2. never hold her hand. this can be interpreted as a sign of weakness. (or if she grabs your hand squeeze hers really really hard until she cries. this will impress her by showing her what a strong man you are.)
3. once a month sneak up on her from behind and knock her over. girls are like dogs. they love to be roughed up.
4. call her in the middle of the night to ask if she's sleeping. if she is say you better be , repeat this 4 or 5 times until morning. this will show her you care.
5. when she is upset about something, suggest to her that it might be her fault. this will pave the way for her own personal improvement. and every girl needs some improvement.
6. recognize the small things . . . they usually mean the most. then when she's sleeping, steal all her small things and break them. because jewelry is for pussies and asian ladies.
7. if youre talking to another girl, make sure shes looking. When she is, stare into her eyes mouth the words @#%$ you and grab the other girls ass. Girls love competition.
8. tell her you're taking her out to dinner. drive for miles so she thinks it's going to be really special. then take her to a burning tire yard. when she starts to get upset tell her you were just kidding and now you're really going to take her to dinner. then drive her home. when she starts crying and asks why you would do something like that lean over and whisper very quietly into her ear "...because i can."
9. introduce her to your friends as "some chick". women love those special nicknames.
10. play with her hair. play with it HARD.
11. warm her up when shes cold...and not by giving her your jacket... then you might get cold. rather, look her in the eye and say "if you don't stop *****ing about the cold right now you're going to be *****ing about a black eye." the best way to get warm is with fear.
12. Take her to a party. When you get there shell have to go to the bathroom (they always do). Leave immediately. Come back right when the partys dying and yell at her the whole way home for ditching you at the party.
13. make her laugh. a good way to do this is if she has a small pet. kick the pet. i always find stuff like that funny. why shouldn't girls?
14. let her fall asleep in your arms. when she's fast asleep, wait 10 minutes then JUMP UP AND SCREAM IN HER EAR! repeat until she goes home and you can use your arms for more important things. like basketball.
15. Spit often. I hear girls like guys that spit.
16. if you care about her never ever tell her. this will only give her self confidence. then you can never turn her into the object she deep down desires to be.
17. Every time youre in her house steal one of the following: shoes, earrings, or anything else that comes in pairs. Only take one of the pair. This way shell go crazy.
18. Take her out to dinner. Right when shes about to order interrupt and say no shes not hungry. make her watch you eat. Girls love a guy that speaks for her.
19. look her in the eyes and smile. then clock her one. girls love a spontaneous guy.
20. give her one of your t-shirts......and make sure it has your smell on it. but not a sexy cologne smell. a bad smell. you know what i'm talking about.
21. When its raining keep asking her if shes crying. Shell say no its just the rain ten minutes later turn to her and just scream at her to stop crying you @#%$ baby. Girls like a tough man as i've already stated.

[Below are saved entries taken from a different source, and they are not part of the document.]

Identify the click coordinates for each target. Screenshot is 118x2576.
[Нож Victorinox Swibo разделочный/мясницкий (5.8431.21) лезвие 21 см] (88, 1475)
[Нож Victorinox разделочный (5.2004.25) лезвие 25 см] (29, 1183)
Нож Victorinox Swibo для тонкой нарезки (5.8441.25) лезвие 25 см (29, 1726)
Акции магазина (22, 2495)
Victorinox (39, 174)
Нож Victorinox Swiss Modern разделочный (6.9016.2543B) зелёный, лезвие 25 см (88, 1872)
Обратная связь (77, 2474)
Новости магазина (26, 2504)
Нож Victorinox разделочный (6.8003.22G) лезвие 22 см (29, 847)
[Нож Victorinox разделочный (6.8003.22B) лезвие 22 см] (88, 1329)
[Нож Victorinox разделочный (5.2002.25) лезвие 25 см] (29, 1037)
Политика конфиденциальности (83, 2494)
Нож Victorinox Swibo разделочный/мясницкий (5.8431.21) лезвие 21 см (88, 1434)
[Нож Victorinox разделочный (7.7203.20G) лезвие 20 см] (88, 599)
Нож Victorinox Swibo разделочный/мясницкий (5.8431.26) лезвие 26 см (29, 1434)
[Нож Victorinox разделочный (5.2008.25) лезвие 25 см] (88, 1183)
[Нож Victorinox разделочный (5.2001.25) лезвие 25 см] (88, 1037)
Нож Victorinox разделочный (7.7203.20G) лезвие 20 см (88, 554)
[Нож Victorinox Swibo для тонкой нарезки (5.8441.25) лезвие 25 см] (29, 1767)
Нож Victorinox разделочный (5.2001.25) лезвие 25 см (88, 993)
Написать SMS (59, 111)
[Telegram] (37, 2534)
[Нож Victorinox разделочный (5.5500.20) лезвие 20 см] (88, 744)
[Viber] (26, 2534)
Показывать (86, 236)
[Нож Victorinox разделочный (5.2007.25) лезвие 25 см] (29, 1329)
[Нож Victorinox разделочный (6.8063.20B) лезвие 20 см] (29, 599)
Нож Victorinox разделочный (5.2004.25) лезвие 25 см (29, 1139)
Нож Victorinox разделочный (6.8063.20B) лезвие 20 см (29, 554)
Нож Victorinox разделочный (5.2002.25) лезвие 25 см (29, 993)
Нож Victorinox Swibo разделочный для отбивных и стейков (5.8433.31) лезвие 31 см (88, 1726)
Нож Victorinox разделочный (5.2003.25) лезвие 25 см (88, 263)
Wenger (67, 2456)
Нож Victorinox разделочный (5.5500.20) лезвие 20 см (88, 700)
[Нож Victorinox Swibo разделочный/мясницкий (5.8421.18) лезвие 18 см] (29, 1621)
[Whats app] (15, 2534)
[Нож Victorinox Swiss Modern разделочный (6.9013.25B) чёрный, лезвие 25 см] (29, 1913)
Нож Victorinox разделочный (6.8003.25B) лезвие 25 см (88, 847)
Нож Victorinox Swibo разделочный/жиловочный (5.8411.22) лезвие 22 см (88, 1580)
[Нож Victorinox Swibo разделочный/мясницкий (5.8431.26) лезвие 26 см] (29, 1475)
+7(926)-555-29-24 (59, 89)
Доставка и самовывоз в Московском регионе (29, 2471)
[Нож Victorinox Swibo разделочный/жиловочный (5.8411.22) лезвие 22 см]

22. Titty twisters and plenty of them.
23. if youre listening to music, and she asks to hear it, tell her no. this way she'll think you're mysterious.
24. remember her birthday but don't get her something. Teach her material objects arent important. The only thing thats important is that she keeps you happy. And your happiness is the greatest present she can ever get.
25. when she gives you a present on your birthday, christmas, or just when ever, take it and tell her you love it. then next time you know she's coming over on a trash day leave the trash can open and have the present visibly sticking out of the can. girls actually don't like this one that much but i think it's funny.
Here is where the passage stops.